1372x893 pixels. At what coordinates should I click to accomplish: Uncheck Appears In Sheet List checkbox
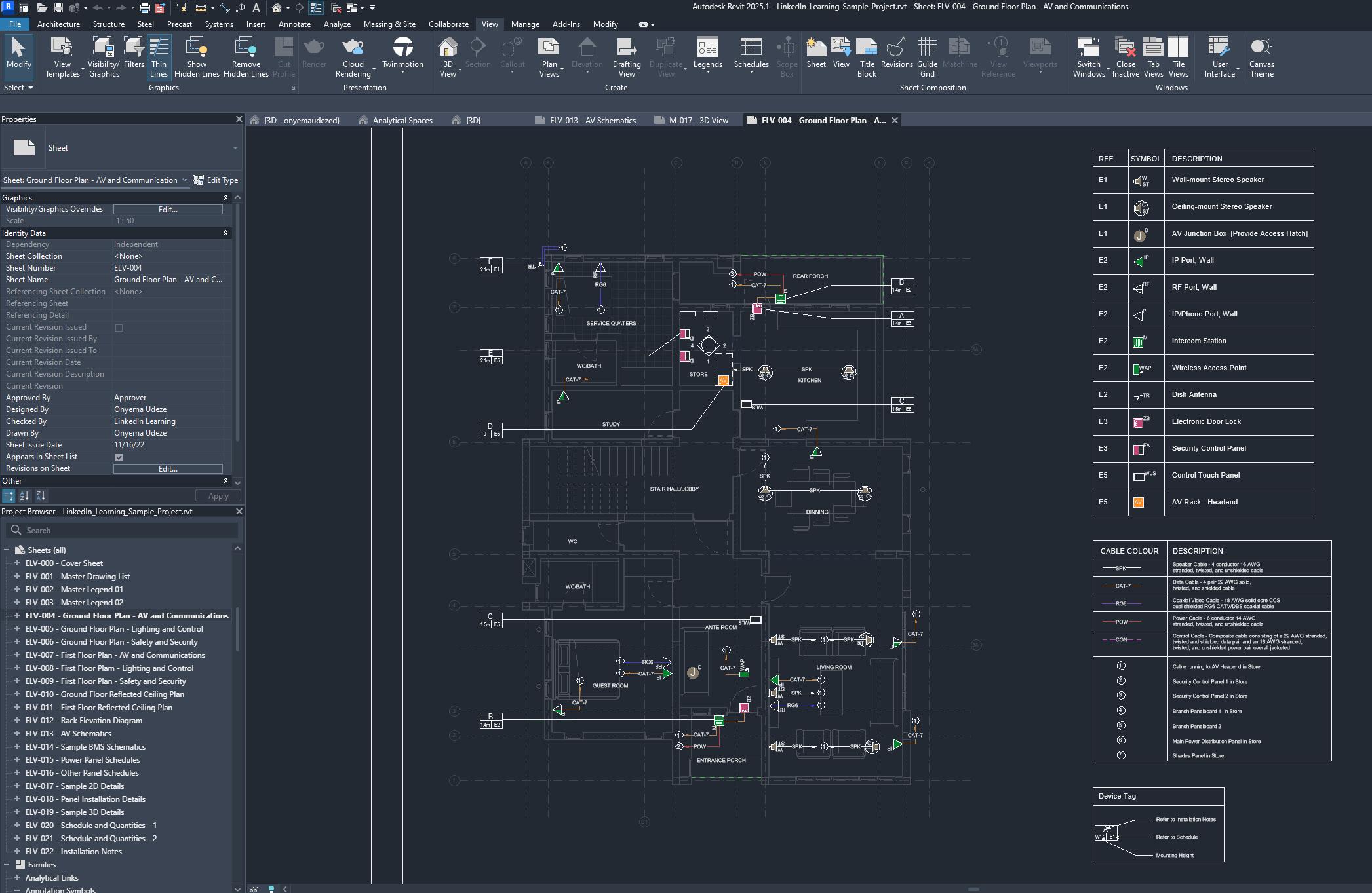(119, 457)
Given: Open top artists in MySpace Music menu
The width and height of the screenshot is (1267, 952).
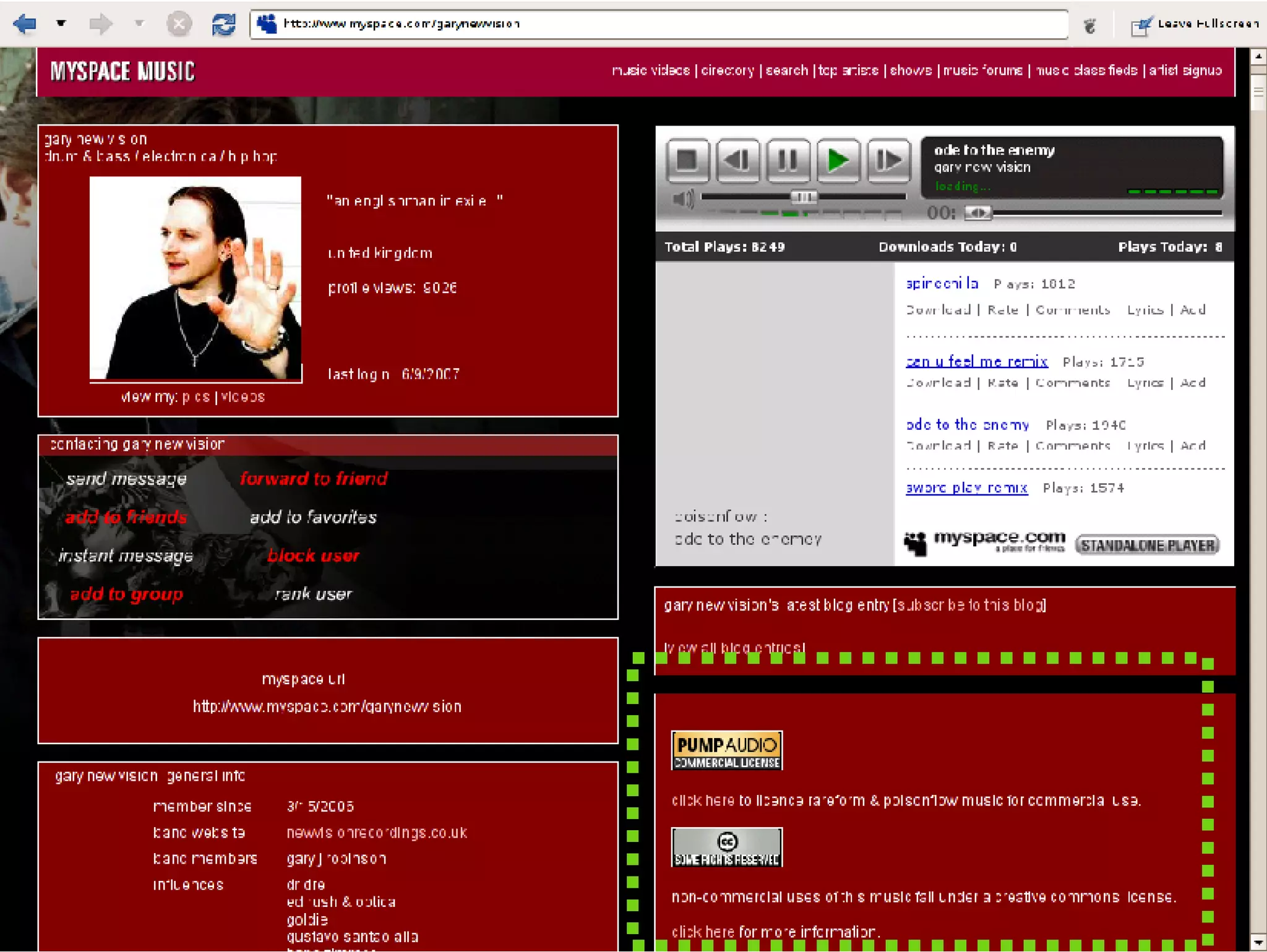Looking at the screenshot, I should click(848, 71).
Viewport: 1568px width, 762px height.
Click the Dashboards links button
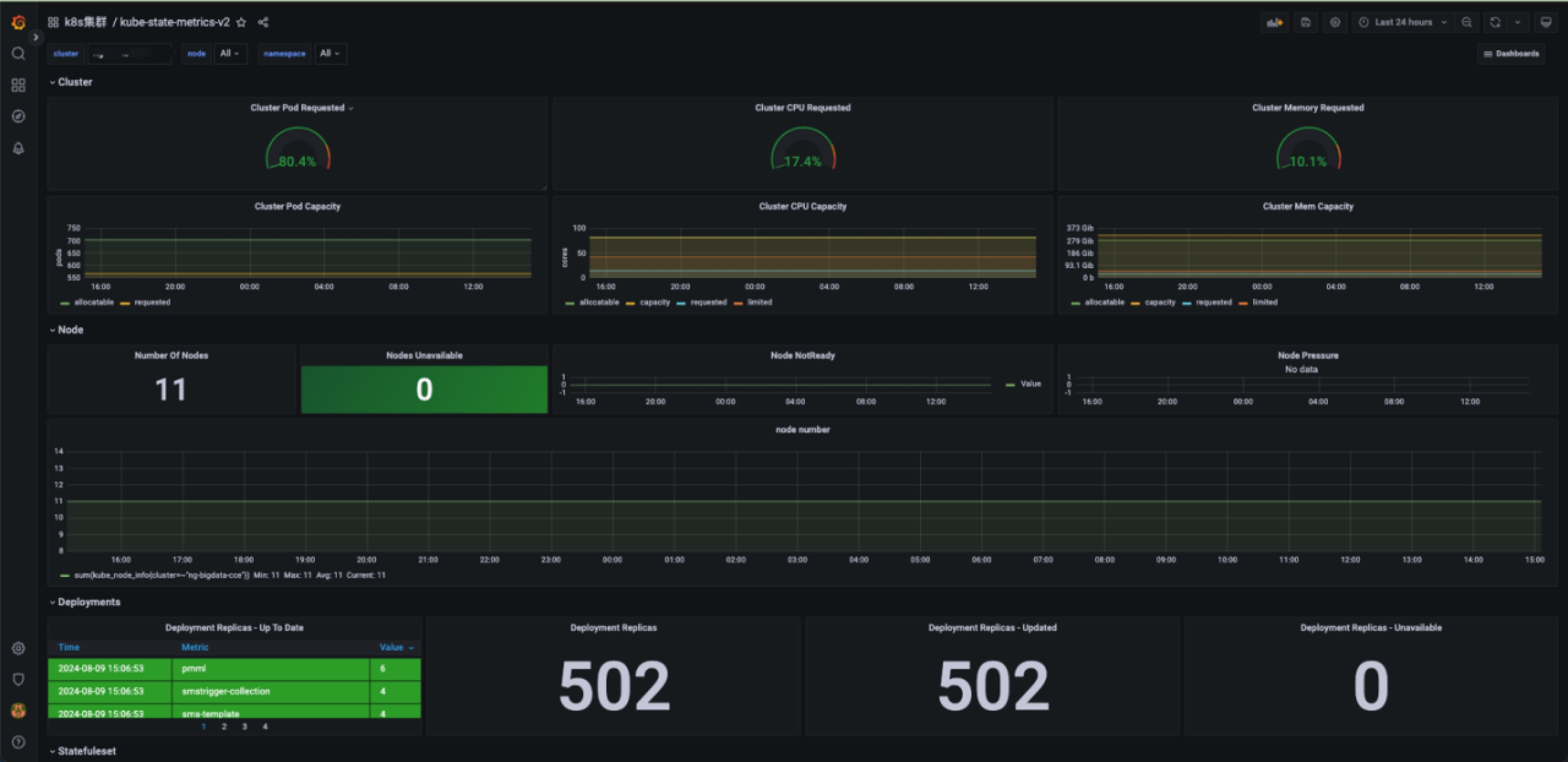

WHAT IS REQUIRED.
The lines to reproduce run from the line containing "Given: Open top artists in MySpace Music menu" through the last line of the records above, both included. Copy them exactly and drop the pictures.

FINAL ANSWER.
Given: Open top artists in MySpace Music menu
The width and height of the screenshot is (1267, 952).
Looking at the screenshot, I should click(848, 71).
Viewport: 1568px width, 762px height.
Click the Dashboards links button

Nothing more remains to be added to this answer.